:: Dataset records ::
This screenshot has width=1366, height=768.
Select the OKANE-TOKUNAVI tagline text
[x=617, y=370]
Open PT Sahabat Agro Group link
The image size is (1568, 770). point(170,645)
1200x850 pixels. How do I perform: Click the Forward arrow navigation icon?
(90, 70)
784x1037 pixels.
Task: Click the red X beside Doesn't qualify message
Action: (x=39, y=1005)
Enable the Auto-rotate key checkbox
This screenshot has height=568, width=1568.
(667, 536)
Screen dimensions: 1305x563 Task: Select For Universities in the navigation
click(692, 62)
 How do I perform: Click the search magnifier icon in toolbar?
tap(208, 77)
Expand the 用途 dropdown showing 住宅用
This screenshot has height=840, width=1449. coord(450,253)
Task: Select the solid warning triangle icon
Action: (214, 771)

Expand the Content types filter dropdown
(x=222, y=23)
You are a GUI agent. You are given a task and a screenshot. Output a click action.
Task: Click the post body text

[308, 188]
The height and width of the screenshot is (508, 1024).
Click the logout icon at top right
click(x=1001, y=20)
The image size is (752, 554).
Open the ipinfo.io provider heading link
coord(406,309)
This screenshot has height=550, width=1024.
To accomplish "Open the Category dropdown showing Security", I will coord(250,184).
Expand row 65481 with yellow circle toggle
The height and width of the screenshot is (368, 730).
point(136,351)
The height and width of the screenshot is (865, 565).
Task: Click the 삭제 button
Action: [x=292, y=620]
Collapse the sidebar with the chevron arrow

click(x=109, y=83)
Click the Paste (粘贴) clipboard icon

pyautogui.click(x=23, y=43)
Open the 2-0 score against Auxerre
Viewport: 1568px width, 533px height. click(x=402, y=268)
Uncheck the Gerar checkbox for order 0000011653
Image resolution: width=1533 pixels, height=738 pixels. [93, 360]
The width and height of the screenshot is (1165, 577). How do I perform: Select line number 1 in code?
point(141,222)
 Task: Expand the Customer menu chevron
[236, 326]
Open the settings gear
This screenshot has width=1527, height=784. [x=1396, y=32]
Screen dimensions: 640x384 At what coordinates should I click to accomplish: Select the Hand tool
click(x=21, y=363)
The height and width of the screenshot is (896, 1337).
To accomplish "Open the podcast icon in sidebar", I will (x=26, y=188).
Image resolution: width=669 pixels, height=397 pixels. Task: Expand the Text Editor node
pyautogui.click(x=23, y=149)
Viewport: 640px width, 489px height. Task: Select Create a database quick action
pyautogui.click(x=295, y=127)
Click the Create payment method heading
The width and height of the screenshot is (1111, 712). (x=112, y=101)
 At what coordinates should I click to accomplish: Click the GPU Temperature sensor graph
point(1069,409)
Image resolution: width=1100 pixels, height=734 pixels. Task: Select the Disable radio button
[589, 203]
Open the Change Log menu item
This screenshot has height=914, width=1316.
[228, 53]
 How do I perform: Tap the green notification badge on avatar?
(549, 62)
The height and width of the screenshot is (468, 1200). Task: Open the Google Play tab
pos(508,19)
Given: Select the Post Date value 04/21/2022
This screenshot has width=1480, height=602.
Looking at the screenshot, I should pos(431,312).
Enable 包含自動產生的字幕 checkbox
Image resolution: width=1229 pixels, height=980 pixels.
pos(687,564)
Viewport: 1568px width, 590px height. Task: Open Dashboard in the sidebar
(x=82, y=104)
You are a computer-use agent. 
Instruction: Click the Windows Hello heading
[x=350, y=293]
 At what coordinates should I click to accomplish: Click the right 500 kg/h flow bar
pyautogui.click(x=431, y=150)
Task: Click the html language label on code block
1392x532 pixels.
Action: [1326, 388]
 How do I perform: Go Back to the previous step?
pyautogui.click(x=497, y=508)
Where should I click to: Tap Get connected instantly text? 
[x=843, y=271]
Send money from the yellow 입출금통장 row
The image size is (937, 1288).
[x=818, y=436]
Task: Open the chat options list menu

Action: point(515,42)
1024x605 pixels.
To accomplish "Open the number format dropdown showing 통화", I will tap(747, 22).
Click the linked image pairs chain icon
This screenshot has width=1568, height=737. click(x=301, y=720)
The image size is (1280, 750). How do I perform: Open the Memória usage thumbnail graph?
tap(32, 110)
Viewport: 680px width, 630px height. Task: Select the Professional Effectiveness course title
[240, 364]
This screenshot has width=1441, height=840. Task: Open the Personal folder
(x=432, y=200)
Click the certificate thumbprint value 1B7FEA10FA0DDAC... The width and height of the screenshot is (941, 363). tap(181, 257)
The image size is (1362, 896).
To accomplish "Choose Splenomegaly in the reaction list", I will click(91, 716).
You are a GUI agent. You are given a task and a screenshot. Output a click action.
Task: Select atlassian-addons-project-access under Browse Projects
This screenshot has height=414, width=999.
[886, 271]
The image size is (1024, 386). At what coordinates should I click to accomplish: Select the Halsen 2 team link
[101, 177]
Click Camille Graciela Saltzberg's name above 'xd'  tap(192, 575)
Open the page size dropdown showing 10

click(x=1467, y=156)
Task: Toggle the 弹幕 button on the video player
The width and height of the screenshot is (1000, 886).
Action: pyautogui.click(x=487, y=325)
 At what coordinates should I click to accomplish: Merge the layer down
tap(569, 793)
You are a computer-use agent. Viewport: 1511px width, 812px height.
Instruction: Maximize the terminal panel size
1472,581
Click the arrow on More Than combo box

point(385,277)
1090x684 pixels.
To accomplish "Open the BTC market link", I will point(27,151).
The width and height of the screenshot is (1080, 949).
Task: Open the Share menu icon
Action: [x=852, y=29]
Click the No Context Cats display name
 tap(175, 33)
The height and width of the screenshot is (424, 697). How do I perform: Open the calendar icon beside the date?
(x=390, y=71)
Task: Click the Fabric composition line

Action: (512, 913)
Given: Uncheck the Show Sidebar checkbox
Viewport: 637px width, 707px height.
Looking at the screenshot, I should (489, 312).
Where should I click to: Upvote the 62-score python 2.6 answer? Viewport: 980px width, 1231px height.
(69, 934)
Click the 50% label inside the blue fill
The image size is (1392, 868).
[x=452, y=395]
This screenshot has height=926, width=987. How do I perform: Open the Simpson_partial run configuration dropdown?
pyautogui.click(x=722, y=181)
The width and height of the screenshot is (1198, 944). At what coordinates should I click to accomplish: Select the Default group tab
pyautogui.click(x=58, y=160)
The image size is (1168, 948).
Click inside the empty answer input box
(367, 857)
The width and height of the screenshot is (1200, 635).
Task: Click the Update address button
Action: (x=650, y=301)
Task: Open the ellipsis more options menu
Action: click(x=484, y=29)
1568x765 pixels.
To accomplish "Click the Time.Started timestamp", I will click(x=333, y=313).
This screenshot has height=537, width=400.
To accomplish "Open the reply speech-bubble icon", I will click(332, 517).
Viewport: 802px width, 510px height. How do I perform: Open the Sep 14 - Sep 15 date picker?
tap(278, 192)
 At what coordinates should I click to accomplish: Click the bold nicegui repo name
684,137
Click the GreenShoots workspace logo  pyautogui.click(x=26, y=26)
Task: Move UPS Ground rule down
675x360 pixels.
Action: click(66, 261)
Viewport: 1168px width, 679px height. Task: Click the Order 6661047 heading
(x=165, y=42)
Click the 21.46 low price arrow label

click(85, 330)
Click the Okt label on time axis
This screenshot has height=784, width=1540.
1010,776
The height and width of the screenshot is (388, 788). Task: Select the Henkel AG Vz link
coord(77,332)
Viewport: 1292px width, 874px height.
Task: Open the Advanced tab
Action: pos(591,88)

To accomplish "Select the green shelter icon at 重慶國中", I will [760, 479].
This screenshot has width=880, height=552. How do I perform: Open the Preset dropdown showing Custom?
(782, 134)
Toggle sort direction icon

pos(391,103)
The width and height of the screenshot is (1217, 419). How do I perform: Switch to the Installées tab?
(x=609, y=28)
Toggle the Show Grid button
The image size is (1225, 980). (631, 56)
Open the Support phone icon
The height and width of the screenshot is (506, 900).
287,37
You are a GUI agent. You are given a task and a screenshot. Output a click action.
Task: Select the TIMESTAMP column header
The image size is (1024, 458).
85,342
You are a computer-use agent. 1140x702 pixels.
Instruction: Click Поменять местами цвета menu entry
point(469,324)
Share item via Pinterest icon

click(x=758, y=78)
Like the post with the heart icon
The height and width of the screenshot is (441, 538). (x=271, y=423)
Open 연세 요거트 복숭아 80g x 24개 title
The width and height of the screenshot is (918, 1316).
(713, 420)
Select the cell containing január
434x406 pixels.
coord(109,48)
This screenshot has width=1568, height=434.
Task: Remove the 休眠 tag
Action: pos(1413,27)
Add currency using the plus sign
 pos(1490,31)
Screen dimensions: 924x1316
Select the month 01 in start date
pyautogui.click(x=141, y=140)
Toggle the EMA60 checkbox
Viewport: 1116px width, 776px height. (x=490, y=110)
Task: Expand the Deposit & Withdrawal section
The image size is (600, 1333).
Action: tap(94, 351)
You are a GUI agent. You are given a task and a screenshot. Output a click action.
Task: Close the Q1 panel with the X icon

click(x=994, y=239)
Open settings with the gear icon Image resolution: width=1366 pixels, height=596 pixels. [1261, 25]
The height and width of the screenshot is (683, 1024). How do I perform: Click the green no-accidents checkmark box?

:: Task description ::
The line containing "Task: Select the TIMESTAMP column header" and all lines after it, through the last line of the data, should be retyped exactly.

:: Response for this exercise ::
Task: Select the TIMESTAMP column header
The image size is (1024, 458).
85,342
You are a computer-use agent. 1140x702 pixels.
Instruction: Click Поменять местами цвета menu entry
point(469,324)
Share item via Pinterest icon

click(x=758, y=78)
Like the post with the heart icon
The height and width of the screenshot is (441, 538). (x=271, y=423)
Open 연세 요거트 복숭아 80g x 24개 title
The width and height of the screenshot is (918, 1316).
(713, 420)
Select the cell containing január
434x406 pixels.
coord(109,48)
This screenshot has width=1568, height=434.
Task: Remove the 休眠 tag
Action: pos(1413,27)
Add currency using the plus sign
 pos(1490,31)
Screen dimensions: 924x1316
Select the month 01 in start date
pyautogui.click(x=141, y=140)
Toggle the EMA60 checkbox
Viewport: 1116px width, 776px height. (x=490, y=110)
Task: Expand the Deposit & Withdrawal section
The image size is (600, 1333).
Action: tap(94, 351)
You are a GUI agent. You are given a task and a screenshot. Output a click action.
Task: Close the Q1 panel with the X icon

click(x=994, y=239)
Open settings with the gear icon Image resolution: width=1366 pixels, height=596 pixels. [1261, 25]
The height and width of the screenshot is (683, 1024). How do I perform: Click the green no-accidents checkmark box?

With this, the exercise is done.